Data items
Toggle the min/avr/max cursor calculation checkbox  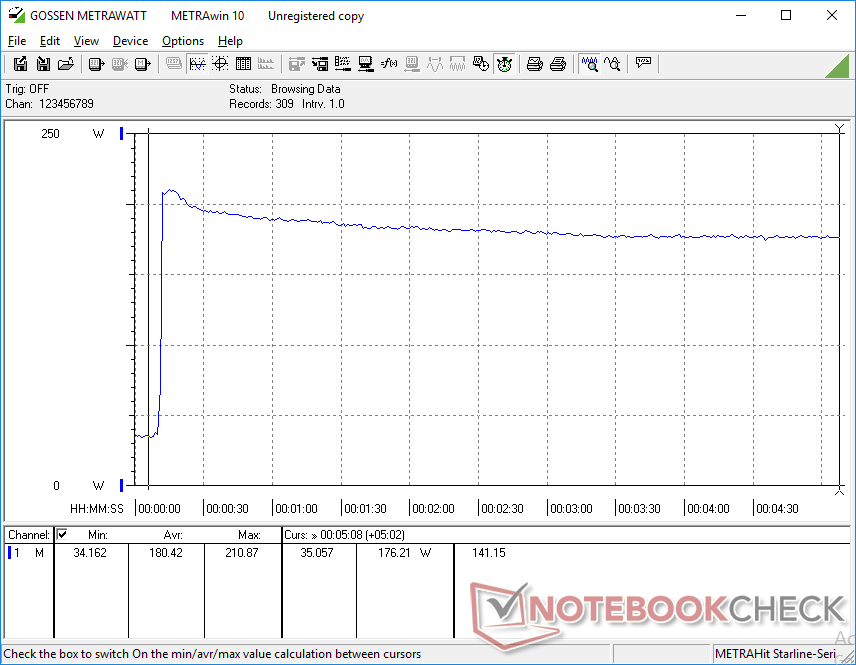[x=62, y=535]
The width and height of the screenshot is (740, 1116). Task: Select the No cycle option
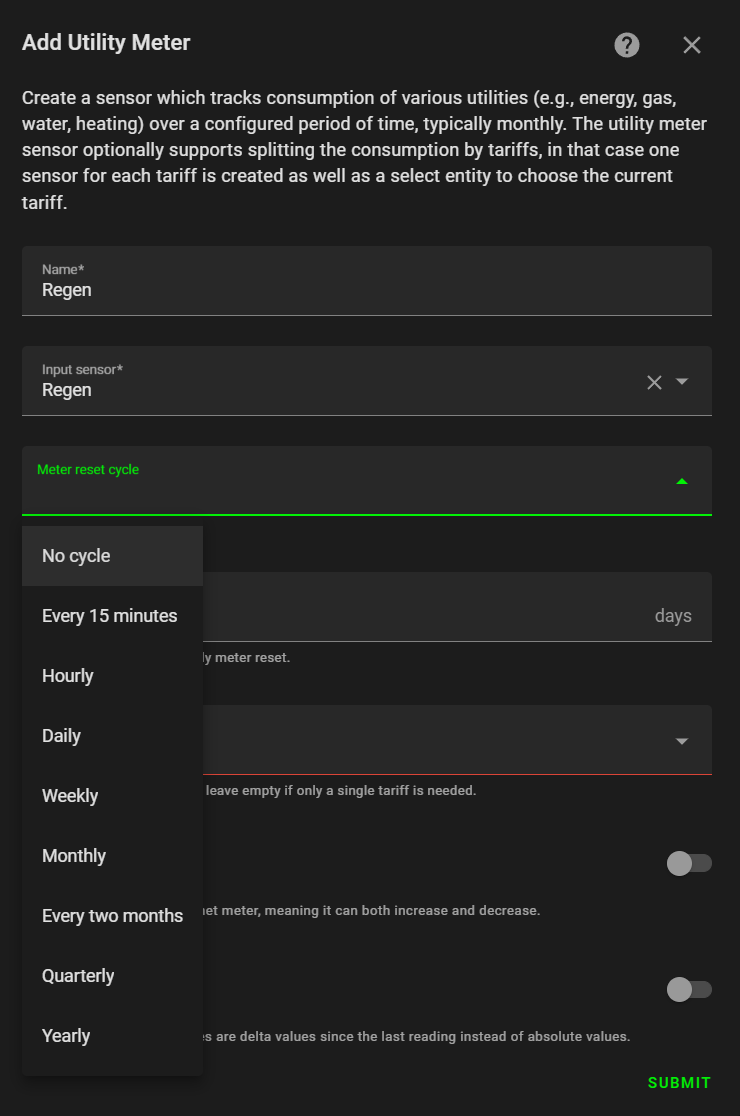coord(112,556)
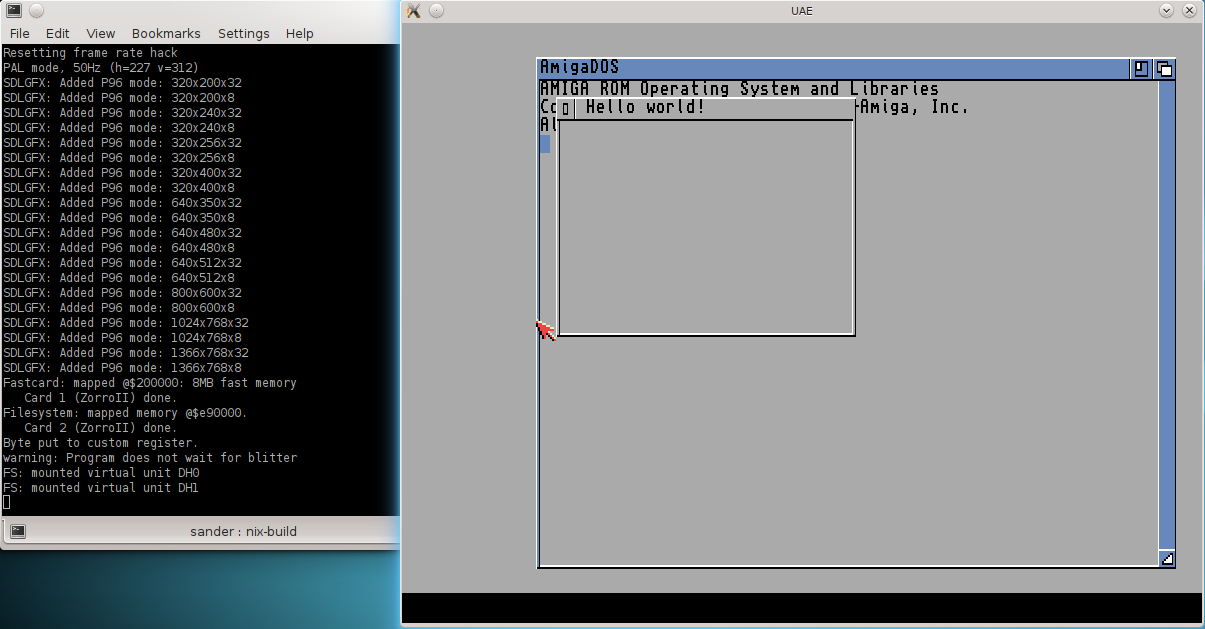Open the File menu
1205x629 pixels.
pyautogui.click(x=19, y=33)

**Action item**
In the data above, find the line containing "The width and"; from there, please write out each line through the end, exactly, with the pictures omitted.

**Exercise solution**
The width and height of the screenshot is (740, 1116). Task: Select the No cycle option
coord(112,556)
Open the File menu
1205x629 pixels.
pyautogui.click(x=19, y=33)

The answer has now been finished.